6:33 Eli: First up, we have the Flunkies . These are people whose jobs exist only—or primarily—to make someone else look or feel important.
6:41 Nia: Like a medieval lord with a bunch of attendants just standing around?
0:55 Eli: Exactly! In the modern world, this might be a receptionist at a company that gets maybe one phone call a day. The company doesn't actually *need* a receptionist to handle the volume, but they need one so they look like a "real" company to visitors. If you don't have a person sitting at a desk in the lobby, are you even a corporation?
7:03 Nia: It’s all about the optics. "Look at me, I have a person whose entire job is to say hello to you."
7:09 Eli: Right. Then you have the Goons . This is a bit of a spicy category. Goons are people whose jobs have an aggressive element, but they only exist because *other* people hire goons.
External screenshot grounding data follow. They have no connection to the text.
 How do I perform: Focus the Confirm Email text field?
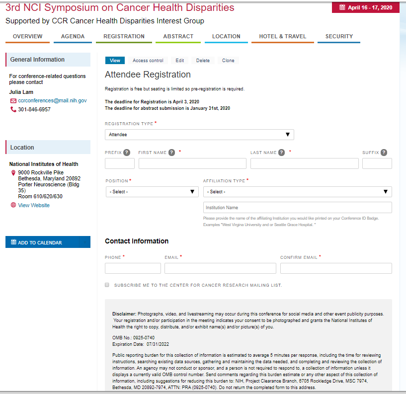point(336,268)
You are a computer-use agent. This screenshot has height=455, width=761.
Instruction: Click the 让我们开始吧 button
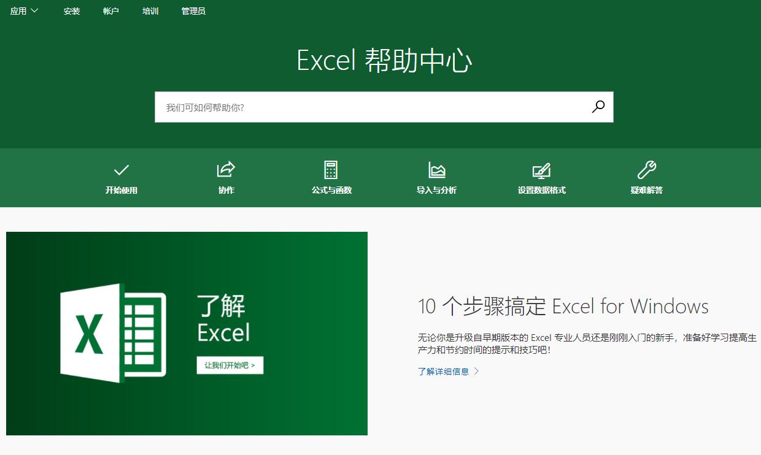click(230, 365)
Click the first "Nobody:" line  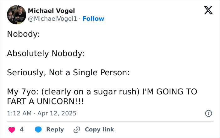point(23,34)
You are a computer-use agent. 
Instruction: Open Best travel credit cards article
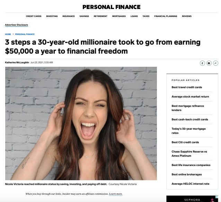tap(187, 87)
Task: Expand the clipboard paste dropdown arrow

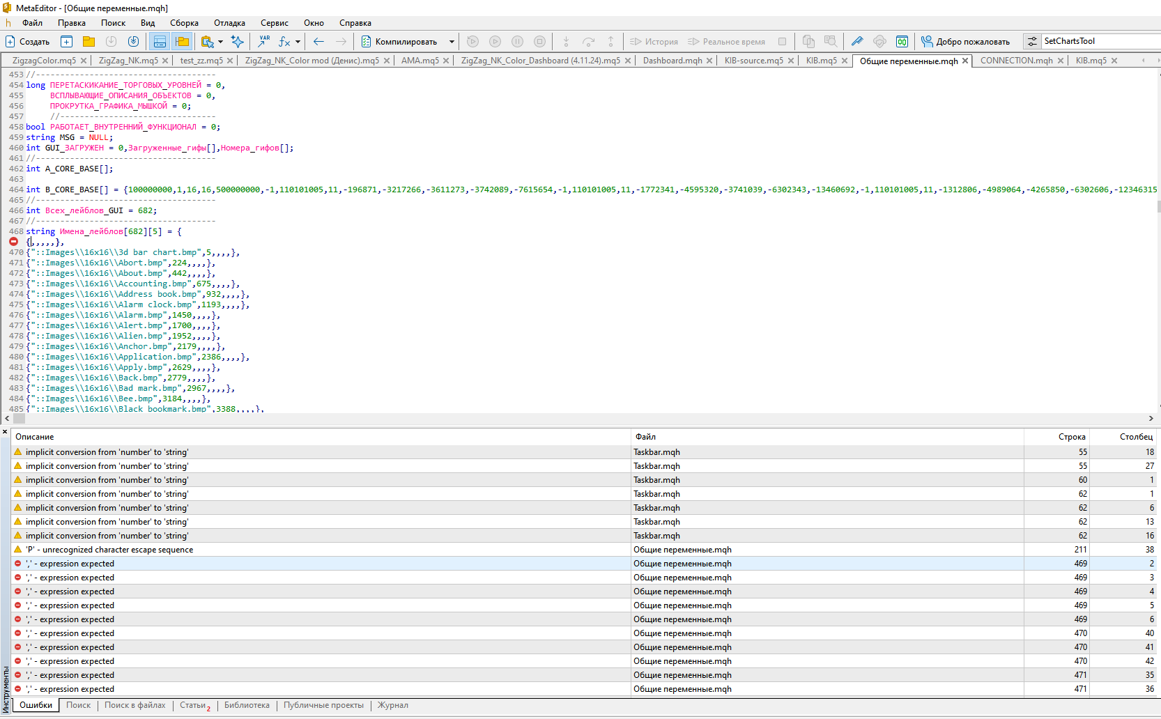Action: (x=220, y=42)
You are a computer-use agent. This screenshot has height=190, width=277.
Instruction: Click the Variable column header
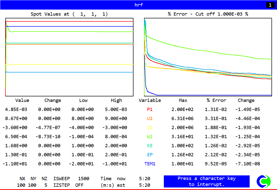(x=150, y=100)
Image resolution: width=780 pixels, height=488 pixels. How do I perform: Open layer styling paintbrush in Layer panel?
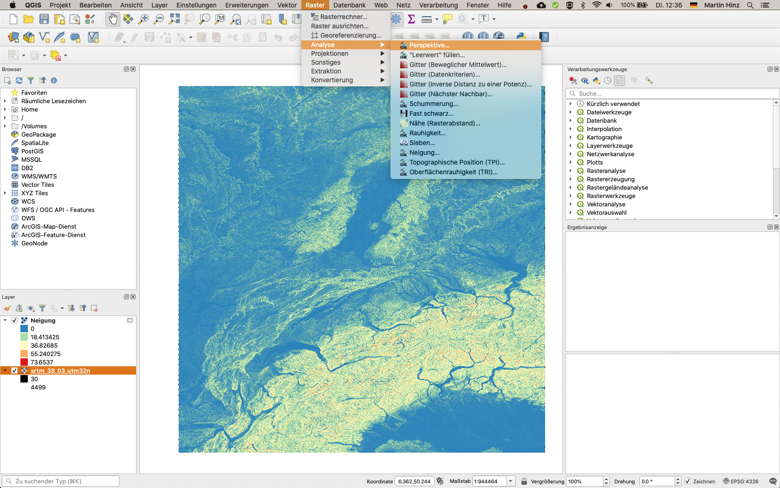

7:20 Nia: Give me an example. Are we talking like, literal hired muscle?
7:24 Eli: Think more like corporate lawyers, lobbyists, PR specialists, or telemarketers. Graeber’s point is that if nobody else had a lobbyist, you wouldn't need one. But because your competitor has a lobbyist to influence the government, now you *have* to have one just to cancel them out. It’s a total arms race of uselessness.
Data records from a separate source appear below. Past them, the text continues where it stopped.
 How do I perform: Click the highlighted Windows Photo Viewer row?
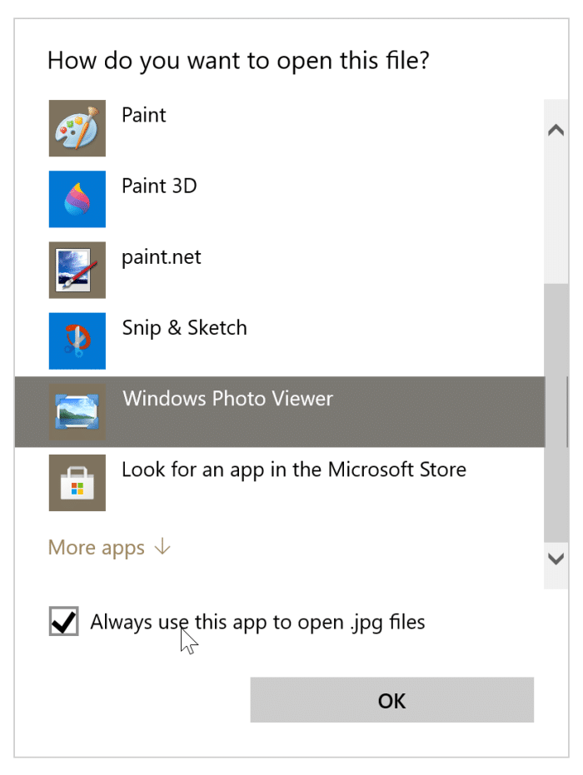(x=227, y=399)
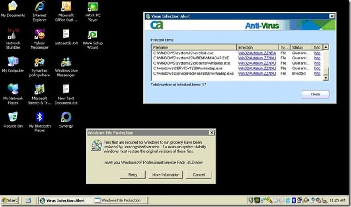The height and width of the screenshot is (207, 351).
Task: Click the Bluetooth icon in system tray
Action: pos(294,200)
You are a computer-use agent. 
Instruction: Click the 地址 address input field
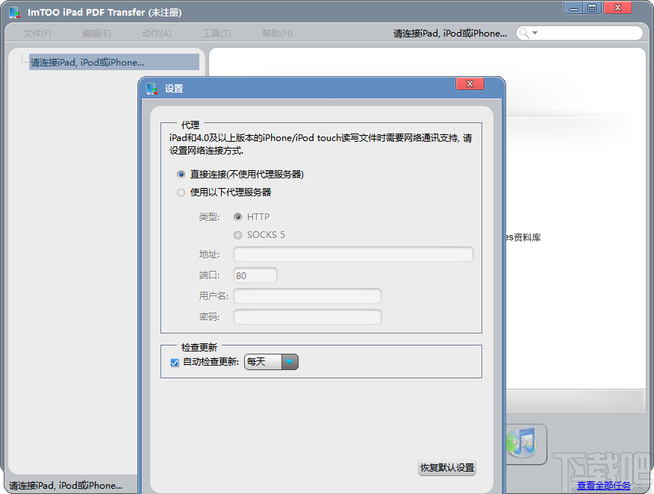(x=352, y=254)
7:42 Nia: That makes so much sense. It’s like two people shouting at each other through megaphones. If they both put the megaphones down, they could just talk, but neither wants to be the first to drop the equipment.
7:53 Eli: Spot on. Next, we have the Duct Tapers . These are people hired to fix a problem that shouldn't exist in the first place.
8:01 Nia: Oh, I feel like this is half of the IT world.
8:03 Eli: It really is! It’s the "bucket under the leak" approach. Instead of fixing the roof—the actual underlying system—the company just hires someone whose full-time job is to empty the bucket every hour. It’s like a programmer who spends all their time patching shoddy code that should have been rewritten years ago, but the management won't invest in a real fix.
8:22 Nia: So they’re basically human patches for a broken system. That sounds incredibly frustrating because you know you’re not actually solving anything; you’re just maintaining the failure.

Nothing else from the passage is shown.